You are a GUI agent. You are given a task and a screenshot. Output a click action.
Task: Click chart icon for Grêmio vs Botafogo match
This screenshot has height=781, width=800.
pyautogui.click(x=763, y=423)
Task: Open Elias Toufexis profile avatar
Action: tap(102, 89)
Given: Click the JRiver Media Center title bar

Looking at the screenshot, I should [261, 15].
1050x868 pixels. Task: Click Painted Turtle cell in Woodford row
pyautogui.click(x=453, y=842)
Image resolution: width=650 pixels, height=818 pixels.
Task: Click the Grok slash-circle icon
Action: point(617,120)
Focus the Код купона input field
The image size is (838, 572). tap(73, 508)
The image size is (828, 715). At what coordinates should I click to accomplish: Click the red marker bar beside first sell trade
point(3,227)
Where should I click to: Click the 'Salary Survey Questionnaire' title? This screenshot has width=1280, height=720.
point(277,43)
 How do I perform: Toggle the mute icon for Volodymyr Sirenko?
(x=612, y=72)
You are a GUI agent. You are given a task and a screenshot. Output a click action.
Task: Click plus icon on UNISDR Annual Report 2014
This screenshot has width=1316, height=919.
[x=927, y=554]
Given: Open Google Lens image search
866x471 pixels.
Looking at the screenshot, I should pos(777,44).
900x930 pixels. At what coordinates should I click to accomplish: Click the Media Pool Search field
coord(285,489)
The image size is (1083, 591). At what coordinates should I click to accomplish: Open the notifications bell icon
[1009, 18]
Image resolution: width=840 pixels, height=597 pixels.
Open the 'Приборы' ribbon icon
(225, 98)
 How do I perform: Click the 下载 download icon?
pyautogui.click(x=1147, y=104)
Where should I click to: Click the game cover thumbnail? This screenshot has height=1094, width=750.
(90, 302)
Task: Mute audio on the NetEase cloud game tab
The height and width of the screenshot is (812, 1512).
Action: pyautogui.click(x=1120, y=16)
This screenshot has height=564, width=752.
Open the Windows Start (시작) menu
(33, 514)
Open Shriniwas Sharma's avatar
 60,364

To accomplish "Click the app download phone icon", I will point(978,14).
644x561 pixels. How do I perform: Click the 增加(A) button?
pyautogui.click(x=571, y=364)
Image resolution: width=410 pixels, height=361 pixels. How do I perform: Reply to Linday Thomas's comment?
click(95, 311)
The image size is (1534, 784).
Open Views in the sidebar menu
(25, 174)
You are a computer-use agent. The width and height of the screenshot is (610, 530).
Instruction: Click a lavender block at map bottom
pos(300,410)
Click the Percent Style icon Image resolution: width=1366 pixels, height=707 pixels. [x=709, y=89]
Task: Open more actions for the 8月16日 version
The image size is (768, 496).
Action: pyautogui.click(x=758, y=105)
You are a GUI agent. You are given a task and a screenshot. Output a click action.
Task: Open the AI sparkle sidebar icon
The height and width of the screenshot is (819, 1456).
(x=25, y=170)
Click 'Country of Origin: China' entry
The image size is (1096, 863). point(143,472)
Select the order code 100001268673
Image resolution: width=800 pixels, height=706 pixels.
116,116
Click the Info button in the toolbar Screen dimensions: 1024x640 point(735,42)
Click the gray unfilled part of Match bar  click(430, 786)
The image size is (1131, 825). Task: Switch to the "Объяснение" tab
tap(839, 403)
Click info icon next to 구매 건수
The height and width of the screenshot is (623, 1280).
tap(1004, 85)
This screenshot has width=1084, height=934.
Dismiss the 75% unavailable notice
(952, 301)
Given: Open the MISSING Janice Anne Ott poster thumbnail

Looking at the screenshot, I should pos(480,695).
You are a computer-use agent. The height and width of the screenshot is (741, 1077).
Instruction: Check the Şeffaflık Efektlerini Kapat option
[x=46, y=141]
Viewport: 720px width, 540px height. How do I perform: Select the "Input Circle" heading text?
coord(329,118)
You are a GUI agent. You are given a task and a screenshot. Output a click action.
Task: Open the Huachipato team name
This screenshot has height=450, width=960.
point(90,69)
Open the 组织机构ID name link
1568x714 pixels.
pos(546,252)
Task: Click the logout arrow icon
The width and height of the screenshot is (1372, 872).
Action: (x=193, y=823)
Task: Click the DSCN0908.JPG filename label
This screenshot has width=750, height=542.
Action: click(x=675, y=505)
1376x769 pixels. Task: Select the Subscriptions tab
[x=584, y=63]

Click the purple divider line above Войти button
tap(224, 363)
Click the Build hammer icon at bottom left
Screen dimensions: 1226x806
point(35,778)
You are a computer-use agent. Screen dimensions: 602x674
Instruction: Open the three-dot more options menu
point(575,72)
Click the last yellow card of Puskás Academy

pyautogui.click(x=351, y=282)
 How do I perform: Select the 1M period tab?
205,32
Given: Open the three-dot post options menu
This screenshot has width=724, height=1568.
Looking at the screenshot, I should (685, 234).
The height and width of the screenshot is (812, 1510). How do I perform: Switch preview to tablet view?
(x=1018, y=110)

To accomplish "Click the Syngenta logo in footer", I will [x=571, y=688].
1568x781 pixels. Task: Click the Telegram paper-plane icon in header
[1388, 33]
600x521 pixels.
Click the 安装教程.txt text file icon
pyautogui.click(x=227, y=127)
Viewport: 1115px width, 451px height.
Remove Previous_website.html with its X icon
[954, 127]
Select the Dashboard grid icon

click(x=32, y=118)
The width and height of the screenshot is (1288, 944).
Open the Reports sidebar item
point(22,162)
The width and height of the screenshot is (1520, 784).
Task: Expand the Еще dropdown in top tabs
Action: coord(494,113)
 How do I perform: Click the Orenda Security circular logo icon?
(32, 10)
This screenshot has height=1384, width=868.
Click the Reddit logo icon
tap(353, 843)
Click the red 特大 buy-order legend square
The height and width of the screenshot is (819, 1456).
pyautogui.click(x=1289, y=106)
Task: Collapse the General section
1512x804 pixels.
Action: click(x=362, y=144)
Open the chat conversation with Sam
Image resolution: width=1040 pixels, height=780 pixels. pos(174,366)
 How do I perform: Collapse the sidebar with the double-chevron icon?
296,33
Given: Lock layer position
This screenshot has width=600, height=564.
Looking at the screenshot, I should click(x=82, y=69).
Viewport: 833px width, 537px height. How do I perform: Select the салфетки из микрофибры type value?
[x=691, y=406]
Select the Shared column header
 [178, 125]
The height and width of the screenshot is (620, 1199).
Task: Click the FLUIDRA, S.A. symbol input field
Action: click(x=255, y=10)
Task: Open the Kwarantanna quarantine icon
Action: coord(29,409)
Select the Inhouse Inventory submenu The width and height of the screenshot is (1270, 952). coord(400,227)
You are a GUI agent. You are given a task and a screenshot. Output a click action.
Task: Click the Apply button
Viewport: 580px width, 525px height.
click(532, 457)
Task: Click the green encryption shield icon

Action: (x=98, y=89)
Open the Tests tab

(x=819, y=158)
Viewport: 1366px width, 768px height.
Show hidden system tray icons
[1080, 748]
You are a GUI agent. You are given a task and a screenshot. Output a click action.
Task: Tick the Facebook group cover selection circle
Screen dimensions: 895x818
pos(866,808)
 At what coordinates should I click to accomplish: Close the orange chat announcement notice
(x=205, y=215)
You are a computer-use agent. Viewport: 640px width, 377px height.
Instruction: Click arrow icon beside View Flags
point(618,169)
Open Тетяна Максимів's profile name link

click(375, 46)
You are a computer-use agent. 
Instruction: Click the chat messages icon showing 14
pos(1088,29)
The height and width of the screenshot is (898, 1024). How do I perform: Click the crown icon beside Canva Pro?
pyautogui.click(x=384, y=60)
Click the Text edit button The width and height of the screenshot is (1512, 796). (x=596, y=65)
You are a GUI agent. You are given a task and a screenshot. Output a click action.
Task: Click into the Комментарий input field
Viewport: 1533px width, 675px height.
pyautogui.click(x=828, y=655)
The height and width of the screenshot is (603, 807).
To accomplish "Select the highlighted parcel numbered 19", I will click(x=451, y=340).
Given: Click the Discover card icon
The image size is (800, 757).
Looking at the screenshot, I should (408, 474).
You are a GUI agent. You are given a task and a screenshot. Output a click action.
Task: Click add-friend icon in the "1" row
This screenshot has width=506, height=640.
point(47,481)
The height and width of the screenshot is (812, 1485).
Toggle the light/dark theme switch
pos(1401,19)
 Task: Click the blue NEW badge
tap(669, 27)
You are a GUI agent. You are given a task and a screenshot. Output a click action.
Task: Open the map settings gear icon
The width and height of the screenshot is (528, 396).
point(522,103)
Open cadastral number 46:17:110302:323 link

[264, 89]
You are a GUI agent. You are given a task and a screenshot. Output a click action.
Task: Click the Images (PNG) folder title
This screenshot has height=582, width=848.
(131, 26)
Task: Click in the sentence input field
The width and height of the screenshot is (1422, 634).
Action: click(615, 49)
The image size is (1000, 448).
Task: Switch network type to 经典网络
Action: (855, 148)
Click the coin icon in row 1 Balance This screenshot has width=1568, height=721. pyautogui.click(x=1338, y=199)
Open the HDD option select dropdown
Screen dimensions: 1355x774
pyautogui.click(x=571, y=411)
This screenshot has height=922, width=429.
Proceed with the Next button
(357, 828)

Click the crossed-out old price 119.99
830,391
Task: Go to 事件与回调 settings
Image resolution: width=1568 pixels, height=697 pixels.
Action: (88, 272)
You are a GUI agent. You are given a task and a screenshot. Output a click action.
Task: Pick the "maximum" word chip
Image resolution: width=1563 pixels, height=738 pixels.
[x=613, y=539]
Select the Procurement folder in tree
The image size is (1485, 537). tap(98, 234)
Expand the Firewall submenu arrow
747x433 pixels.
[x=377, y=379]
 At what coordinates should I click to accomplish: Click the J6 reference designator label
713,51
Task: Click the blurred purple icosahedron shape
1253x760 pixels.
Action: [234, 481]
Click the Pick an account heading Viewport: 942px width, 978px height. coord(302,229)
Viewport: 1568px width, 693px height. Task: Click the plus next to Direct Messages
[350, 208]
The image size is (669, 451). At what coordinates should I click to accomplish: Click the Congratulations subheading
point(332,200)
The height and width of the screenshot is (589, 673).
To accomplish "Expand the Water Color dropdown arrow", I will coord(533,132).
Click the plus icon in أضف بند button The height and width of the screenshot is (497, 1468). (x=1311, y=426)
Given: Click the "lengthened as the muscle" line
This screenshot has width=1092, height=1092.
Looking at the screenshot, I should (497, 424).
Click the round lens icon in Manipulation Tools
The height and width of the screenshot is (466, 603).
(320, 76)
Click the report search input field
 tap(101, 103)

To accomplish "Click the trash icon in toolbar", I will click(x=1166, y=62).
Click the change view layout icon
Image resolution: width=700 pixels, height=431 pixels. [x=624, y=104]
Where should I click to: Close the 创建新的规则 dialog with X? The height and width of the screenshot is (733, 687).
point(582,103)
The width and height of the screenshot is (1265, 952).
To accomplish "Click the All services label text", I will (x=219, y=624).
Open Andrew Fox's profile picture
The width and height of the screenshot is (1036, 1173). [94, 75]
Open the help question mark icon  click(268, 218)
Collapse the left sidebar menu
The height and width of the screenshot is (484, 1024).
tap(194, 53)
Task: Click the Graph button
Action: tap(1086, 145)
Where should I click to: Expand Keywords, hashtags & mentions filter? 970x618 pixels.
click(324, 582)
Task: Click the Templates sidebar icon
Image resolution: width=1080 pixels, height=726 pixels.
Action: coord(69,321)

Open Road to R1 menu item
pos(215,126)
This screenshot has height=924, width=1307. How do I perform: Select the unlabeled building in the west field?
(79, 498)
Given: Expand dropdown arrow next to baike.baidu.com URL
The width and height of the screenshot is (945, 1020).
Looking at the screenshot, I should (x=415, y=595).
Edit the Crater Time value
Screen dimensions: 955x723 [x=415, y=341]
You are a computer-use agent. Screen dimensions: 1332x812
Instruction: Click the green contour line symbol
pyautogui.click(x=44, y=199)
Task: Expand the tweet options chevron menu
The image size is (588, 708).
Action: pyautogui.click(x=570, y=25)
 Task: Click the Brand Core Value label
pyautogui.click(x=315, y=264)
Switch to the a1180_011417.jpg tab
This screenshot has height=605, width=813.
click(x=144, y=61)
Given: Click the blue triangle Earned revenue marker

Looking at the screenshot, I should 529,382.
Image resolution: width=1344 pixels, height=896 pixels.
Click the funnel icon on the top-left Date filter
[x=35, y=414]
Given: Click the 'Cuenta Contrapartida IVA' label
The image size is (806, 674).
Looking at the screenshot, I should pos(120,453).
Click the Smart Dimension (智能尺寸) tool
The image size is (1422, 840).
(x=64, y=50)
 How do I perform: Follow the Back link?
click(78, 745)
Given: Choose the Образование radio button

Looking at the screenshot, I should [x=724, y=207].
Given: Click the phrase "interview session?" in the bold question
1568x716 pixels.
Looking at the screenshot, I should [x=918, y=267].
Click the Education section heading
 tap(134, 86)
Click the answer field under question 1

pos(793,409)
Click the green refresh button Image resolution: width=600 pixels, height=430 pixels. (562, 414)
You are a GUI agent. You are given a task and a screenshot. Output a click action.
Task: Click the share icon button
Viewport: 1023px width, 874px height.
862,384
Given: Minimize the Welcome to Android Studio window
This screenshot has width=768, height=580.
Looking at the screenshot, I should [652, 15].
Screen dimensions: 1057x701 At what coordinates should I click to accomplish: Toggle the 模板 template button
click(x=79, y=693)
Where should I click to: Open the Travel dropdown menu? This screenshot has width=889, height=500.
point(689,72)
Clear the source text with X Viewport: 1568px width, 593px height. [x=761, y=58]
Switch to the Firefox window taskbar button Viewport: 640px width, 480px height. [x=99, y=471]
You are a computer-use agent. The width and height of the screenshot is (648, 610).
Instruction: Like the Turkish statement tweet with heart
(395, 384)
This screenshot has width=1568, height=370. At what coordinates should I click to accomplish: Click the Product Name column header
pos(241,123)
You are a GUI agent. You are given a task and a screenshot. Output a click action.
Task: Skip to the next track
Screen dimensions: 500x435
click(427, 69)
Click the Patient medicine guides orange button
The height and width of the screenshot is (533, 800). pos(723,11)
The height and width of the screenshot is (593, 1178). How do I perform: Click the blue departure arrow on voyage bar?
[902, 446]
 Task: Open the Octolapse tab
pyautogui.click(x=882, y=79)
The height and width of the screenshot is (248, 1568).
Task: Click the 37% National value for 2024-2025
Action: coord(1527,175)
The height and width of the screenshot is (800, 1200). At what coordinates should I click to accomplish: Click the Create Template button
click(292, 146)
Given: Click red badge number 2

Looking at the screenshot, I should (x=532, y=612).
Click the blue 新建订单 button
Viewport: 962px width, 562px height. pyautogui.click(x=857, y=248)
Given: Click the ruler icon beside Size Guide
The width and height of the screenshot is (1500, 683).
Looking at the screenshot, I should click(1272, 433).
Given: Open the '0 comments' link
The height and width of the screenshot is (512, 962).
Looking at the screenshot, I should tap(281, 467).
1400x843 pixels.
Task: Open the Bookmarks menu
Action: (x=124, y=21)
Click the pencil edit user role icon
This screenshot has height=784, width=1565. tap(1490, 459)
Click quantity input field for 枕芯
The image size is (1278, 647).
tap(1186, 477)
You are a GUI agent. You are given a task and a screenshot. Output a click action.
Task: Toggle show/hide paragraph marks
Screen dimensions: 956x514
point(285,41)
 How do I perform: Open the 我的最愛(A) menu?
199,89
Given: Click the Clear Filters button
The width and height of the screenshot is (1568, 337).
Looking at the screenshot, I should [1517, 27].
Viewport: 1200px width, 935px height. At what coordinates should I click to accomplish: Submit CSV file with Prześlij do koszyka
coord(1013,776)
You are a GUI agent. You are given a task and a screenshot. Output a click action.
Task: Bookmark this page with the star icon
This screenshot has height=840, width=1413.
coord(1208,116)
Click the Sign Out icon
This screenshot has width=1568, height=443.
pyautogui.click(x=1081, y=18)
==================================================
TASK TO COMPLETE
Go back to the listing above. Copy word for word the lines from the one with "Open Views in the sidebar menu" through the one with "Click the gray", and nothing more.

RESULT BELOW
Open Views in the sidebar menu
(25, 174)
You are a computer-use agent. The width and height of the screenshot is (610, 530).
Instruction: Click a lavender block at map bottom
pos(300,410)
Click the Percent Style icon Image resolution: width=1366 pixels, height=707 pixels. [x=709, y=89]
Task: Open more actions for the 8月16日 version
The image size is (768, 496).
Action: pyautogui.click(x=758, y=105)
You are a GUI agent. You are given a task and a screenshot. Output a click action.
Task: Open the AI sparkle sidebar icon
The height and width of the screenshot is (819, 1456).
(x=25, y=170)
Click 'Country of Origin: China' entry
The image size is (1096, 863). point(143,472)
Select the order code 100001268673
Image resolution: width=800 pixels, height=706 pixels.
116,116
Click the Info button in the toolbar Screen dimensions: 1024x640 point(735,42)
Click the gray unfilled part of Match bar  click(430, 786)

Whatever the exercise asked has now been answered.